### Data provided
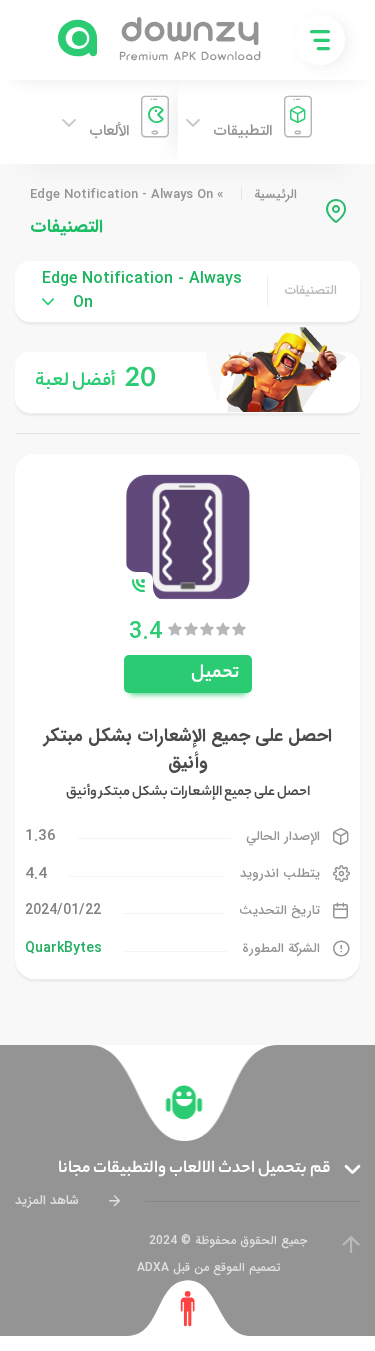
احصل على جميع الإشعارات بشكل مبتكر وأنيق (188, 749)
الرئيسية (275, 194)
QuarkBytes (63, 948)
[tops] (187, 382)
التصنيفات (311, 291)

### Exercise details
Please retype the material above exactly, and omit its images.

### Solution for this problem
احصل على جميع الإشعارات بشكل مبتكر وأنيق (188, 749)
الرئيسية (275, 194)
QuarkBytes (63, 948)
[tops] (187, 382)
التصنيفات (311, 291)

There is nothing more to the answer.